As Western Conference series moves to Oklahoma City, an L.A. strategist talks about transition defense and taking quality shots.

April 21, 2010|By Broderick Turner

He smiled and then chuckled, his voice and demeanor suggesting full admiration for his team's opponent.

On Tuesday, the Oklahoma City Thunder blocked 17 shots against the Lakers in Game 2 of the Western Conference playoffs and forced the Lakers into another miserable shooting night. And for the second straight game, the young Thunder took the more experienced defending NBA champions to the brink.

"They have our attention," Lakers assistant coach Jim Cleamons said. "They are a worthy opponent. They have our full respect."

And this is after the Lakers opened a 2-0 lead in the best-of-seven series.

The Thunder has limited the Lakers to 39.2% shooting in two games.

The Thunder was in position to pull off the upset in Game 2, falling only after Kevin Durant missed a three-pointer that would have given Oklahoma City a one-point lead with just under eight seconds left.

And then there were those 17 blocked shots, a Lakers playoff opponent record.

Game 3 is Thursday night at the Ford Center, as is Game 4 on Saturday night.

The atmosphere in Oklahoma City has been electric during the regular season, with the games more like a college setting. "If I'm them, they probably have every reason to think they can win both of these games," Cleamons said.

Why?

"I think that the optimism that they've had — the way that they played the last two games, defensively and what they've done offensively — they probably feel pretty good about themselves," he said.

The task may be somewhat daunting, but Cleamons, in charge of putting the Lakers' game plan together against the Thunder, has some keys for the Lakers to be successful.

Transition defense: This is a mandate in this series for the Lakers.

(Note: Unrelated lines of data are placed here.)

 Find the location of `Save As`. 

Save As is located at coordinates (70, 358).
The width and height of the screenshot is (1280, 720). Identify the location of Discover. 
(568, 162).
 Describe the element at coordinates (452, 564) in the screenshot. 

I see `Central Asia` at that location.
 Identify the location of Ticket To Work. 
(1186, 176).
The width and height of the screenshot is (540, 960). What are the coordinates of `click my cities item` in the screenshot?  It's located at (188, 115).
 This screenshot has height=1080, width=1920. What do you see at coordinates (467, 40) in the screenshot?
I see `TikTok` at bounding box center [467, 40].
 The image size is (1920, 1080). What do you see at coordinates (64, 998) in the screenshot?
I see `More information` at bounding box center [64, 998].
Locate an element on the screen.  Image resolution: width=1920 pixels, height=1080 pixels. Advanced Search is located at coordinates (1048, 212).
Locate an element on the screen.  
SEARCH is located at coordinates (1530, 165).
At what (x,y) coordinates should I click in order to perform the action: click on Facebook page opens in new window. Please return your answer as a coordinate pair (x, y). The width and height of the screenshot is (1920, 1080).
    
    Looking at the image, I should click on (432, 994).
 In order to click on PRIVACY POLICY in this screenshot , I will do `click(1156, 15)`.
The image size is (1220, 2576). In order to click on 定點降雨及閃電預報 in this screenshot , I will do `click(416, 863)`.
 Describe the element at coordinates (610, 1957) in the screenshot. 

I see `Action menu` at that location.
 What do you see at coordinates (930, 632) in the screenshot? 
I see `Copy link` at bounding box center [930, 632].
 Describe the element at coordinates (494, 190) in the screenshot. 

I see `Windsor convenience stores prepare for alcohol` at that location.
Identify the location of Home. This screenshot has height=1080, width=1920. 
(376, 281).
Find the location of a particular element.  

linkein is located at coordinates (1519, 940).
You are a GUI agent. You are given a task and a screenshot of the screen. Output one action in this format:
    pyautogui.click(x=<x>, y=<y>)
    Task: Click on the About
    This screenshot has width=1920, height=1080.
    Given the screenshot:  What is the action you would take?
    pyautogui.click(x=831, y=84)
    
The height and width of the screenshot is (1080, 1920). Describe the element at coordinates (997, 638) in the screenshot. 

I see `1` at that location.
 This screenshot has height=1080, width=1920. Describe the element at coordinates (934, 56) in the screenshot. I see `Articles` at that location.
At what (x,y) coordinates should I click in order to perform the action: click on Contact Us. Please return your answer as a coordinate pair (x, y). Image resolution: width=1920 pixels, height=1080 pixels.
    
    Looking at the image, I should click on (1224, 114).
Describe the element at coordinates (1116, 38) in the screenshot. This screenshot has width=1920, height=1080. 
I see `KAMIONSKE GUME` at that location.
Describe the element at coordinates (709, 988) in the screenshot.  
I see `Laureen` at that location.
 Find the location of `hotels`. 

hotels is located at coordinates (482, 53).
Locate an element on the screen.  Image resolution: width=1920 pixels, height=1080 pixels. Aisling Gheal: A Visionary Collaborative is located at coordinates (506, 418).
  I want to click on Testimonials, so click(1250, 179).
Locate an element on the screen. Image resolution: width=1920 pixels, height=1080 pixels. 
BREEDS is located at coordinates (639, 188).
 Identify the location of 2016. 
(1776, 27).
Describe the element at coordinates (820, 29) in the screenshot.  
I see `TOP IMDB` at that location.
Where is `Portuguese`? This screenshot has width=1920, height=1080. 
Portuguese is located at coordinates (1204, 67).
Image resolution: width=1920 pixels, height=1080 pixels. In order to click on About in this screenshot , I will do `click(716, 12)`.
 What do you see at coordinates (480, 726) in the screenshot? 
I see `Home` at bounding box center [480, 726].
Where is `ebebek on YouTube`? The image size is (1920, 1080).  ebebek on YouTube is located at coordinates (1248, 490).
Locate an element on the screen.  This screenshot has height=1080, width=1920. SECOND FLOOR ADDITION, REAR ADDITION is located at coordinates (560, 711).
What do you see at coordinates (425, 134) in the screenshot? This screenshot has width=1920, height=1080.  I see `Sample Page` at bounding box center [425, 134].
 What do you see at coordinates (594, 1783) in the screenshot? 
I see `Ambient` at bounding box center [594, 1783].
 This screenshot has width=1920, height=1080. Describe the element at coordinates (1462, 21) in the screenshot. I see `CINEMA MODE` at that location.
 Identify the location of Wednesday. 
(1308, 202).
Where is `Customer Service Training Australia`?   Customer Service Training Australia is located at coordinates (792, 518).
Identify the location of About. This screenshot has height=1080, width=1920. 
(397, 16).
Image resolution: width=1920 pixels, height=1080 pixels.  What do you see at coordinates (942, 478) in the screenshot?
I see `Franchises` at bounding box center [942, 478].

They have to get back on defense en masse, or face the quick Thunder running the ball down their throats for dunks.

Take quality shots: The Lakers have a size and length advantage against the smaller Thunder. So Cleamons wants to attack the Thunder inside with seven 7-footers Andrew Bynum and Pau Gasol.

"We need to play inside-out first," Cleamons said.

Defend the Big Three: Cleamons said the goal is to not let all three of Oklahoma City's top scorers during the regular season be productive. That means constantly focusing on Durant, Russell Westbrook and Jeff Green.

"Our defensive plan has been all along that two of them can score, but the third one can't," Cleamons said.

As for the Thunder, Cleamons said, Oklahoma City will ride Durant, who is averaging 28 points in the series but is making just 38% of his shots.

Cleamons also expects Green to settle in at home. Green is averaging 11 points, but is making just 26% of his shots and is averaging just 3.5 rebounds.

Meanwhile, Thunder point guard Westbrook will continue to attack the Lakers.

"What we have to do [Thursday] is understand our game plan," Cleamons said, "and play the best game of this series."